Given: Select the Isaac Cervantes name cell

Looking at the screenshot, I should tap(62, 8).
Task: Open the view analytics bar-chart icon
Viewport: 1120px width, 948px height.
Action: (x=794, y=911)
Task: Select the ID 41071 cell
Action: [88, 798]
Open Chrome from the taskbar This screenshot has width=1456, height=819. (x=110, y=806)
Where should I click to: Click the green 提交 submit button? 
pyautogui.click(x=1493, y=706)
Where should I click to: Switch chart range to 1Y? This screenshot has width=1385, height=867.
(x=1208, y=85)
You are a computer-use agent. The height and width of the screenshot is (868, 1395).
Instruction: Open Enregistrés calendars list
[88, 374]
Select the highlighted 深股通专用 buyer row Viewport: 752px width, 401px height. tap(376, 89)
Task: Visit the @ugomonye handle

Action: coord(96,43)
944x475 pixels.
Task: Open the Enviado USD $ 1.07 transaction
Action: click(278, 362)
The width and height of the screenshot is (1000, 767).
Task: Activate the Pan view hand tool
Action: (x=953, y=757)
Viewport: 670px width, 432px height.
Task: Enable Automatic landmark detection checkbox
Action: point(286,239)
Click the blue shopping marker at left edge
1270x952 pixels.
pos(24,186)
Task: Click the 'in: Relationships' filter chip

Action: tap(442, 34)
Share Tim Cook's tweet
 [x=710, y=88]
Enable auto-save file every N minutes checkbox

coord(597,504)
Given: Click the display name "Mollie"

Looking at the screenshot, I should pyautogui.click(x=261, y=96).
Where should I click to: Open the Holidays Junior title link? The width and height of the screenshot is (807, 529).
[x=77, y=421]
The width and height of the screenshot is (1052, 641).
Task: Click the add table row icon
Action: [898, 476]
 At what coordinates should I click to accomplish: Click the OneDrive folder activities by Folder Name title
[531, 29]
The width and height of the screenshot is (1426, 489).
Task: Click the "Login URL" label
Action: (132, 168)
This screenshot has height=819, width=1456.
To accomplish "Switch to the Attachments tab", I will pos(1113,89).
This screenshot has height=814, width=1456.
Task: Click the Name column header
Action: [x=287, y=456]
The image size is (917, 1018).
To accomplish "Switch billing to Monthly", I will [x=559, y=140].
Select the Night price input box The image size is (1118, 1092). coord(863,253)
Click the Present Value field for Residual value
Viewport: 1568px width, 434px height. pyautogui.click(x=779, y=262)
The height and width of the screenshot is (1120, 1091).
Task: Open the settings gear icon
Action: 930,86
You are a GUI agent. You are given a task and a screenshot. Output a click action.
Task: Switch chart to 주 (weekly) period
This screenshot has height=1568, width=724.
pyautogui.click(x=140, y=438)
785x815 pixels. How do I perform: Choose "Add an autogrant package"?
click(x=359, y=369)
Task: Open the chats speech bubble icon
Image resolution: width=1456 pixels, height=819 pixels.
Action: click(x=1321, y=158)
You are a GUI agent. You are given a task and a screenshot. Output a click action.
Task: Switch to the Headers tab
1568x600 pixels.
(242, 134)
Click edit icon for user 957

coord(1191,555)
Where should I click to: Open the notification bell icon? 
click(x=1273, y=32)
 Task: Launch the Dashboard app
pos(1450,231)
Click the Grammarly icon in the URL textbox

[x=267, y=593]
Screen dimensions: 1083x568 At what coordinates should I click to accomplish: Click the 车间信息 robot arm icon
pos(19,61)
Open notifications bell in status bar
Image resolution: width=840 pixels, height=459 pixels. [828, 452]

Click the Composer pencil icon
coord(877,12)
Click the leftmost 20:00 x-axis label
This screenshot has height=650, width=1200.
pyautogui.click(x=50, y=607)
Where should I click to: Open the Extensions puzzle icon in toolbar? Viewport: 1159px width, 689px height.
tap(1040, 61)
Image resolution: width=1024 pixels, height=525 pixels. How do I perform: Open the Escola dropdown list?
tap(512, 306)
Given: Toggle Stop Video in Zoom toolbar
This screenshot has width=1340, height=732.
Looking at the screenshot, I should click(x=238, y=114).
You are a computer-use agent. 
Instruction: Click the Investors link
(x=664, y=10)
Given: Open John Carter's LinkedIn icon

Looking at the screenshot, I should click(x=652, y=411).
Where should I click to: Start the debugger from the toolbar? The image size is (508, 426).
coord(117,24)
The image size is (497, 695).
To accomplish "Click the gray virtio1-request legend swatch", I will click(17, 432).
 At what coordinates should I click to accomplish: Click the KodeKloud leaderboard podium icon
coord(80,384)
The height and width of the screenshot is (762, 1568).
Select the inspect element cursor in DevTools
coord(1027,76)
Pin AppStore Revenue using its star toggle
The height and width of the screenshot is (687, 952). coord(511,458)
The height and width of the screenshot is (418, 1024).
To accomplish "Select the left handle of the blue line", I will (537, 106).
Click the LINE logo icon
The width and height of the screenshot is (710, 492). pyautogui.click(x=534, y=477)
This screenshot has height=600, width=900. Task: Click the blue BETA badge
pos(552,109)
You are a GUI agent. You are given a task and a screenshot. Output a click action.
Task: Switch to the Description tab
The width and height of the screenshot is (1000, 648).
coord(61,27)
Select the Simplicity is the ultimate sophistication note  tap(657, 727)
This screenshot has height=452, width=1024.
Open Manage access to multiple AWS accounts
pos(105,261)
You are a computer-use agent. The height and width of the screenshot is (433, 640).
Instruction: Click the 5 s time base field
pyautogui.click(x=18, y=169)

▸ Exercise aim: Write out all the records above again, swapping "Instruction" for "Directive" and leaving everything else unchanged.

▸ Output for this exercise:
Given: Select the Isaac Cervantes name cell

Looking at the screenshot, I should tap(62, 8).
Task: Open the view analytics bar-chart icon
Viewport: 1120px width, 948px height.
Action: (x=794, y=911)
Task: Select the ID 41071 cell
Action: [88, 798]
Open Chrome from the taskbar This screenshot has width=1456, height=819. (x=110, y=806)
Where should I click to: Click the green 提交 submit button? 
pyautogui.click(x=1493, y=706)
Where should I click to: Switch chart range to 1Y? This screenshot has width=1385, height=867.
(x=1208, y=85)
You are a computer-use agent. The height and width of the screenshot is (868, 1395).
Directive: Open Enregistrés calendars list
[88, 374]
Select the highlighted 深股通专用 buyer row Viewport: 752px width, 401px height. tap(376, 89)
Task: Visit the @ugomonye handle

Action: coord(96,43)
944x475 pixels.
Task: Open the Enviado USD $ 1.07 transaction
Action: click(278, 362)
The width and height of the screenshot is (1000, 767).
Task: Activate the Pan view hand tool
Action: (x=953, y=757)
Viewport: 670px width, 432px height.
Task: Enable Automatic landmark detection checkbox
Action: point(286,239)
Click the blue shopping marker at left edge
1270x952 pixels.
pos(24,186)
Task: Click the 'in: Relationships' filter chip

Action: tap(442, 34)
Share Tim Cook's tweet
 [x=710, y=88]
Enable auto-save file every N minutes checkbox

coord(597,504)
Given: Click the display name "Mollie"

Looking at the screenshot, I should pyautogui.click(x=261, y=96).
Where should I click to: Open the Holidays Junior title link? The width and height of the screenshot is (807, 529).
[x=77, y=421]
The width and height of the screenshot is (1052, 641).
Task: Click the add table row icon
Action: [898, 476]
 At what coordinates should I click to accomplish: Click the OneDrive folder activities by Folder Name title
[531, 29]
The width and height of the screenshot is (1426, 489).
Task: Click the "Login URL" label
Action: (132, 168)
This screenshot has height=819, width=1456.
To accomplish "Switch to the Attachments tab", I will pos(1113,89).
This screenshot has height=814, width=1456.
Task: Click the Name column header
Action: [x=287, y=456]
The image size is (917, 1018).
To accomplish "Switch billing to Monthly", I will [x=559, y=140].
Select the Night price input box The image size is (1118, 1092). coord(863,253)
Click the Present Value field for Residual value
Viewport: 1568px width, 434px height. pyautogui.click(x=779, y=262)
The height and width of the screenshot is (1120, 1091).
Task: Open the settings gear icon
Action: 930,86
You are a GUI agent. You are given a task and a screenshot. Output a click action.
Task: Switch chart to 주 (weekly) period
This screenshot has height=1568, width=724.
pyautogui.click(x=140, y=438)
785x815 pixels. How do I perform: Choose "Add an autogrant package"?
click(x=359, y=369)
Task: Open the chats speech bubble icon
Image resolution: width=1456 pixels, height=819 pixels.
Action: click(x=1321, y=158)
You are a GUI agent. You are given a task and a screenshot. Output a click action.
Task: Switch to the Headers tab
1568x600 pixels.
(242, 134)
Click edit icon for user 957

coord(1191,555)
Where should I click to: Open the notification bell icon? 
click(x=1273, y=32)
 Task: Launch the Dashboard app
pos(1450,231)
Click the Grammarly icon in the URL textbox

[x=267, y=593]
Screen dimensions: 1083x568 At what coordinates should I click to accomplish: Click the 车间信息 robot arm icon
pos(19,61)
Open notifications bell in status bar
Image resolution: width=840 pixels, height=459 pixels. [828, 452]

Click the Composer pencil icon
coord(877,12)
Click the leftmost 20:00 x-axis label
This screenshot has height=650, width=1200.
pyautogui.click(x=50, y=607)
Where should I click to: Open the Extensions puzzle icon in toolbar? Viewport: 1159px width, 689px height.
tap(1040, 61)
Image resolution: width=1024 pixels, height=525 pixels. How do I perform: Open the Escola dropdown list?
tap(512, 306)
Given: Toggle Stop Video in Zoom toolbar
This screenshot has width=1340, height=732.
Looking at the screenshot, I should click(x=238, y=114).
You are a computer-use agent. 
Directive: Click the Investors link
(x=664, y=10)
Given: Open John Carter's LinkedIn icon

Looking at the screenshot, I should click(x=652, y=411).
Where should I click to: Start the debugger from the toolbar? The image size is (508, 426).
coord(117,24)
The image size is (497, 695).
To accomplish "Click the gray virtio1-request legend swatch", I will click(17, 432).
 At what coordinates should I click to accomplish: Click the KodeKloud leaderboard podium icon
coord(80,384)
The height and width of the screenshot is (762, 1568).
Select the inspect element cursor in DevTools
coord(1027,76)
Pin AppStore Revenue using its star toggle
The height and width of the screenshot is (687, 952). coord(511,458)
The height and width of the screenshot is (418, 1024).
To accomplish "Select the left handle of the blue line", I will (537, 106).
Click the LINE logo icon
The width and height of the screenshot is (710, 492). pyautogui.click(x=534, y=477)
This screenshot has height=600, width=900. Task: Click the blue BETA badge
pos(552,109)
You are a GUI agent. You are given a task and a screenshot. Output a click action.
Task: Switch to the Description tab
The width and height of the screenshot is (1000, 648).
coord(61,27)
Select the Simplicity is the ultimate sophistication note  tap(657, 727)
This screenshot has height=452, width=1024.
Open Manage access to multiple AWS accounts
pos(105,261)
You are a computer-use agent. The height and width of the screenshot is (433, 640).
Directive: Click the 5 s time base field
pyautogui.click(x=18, y=169)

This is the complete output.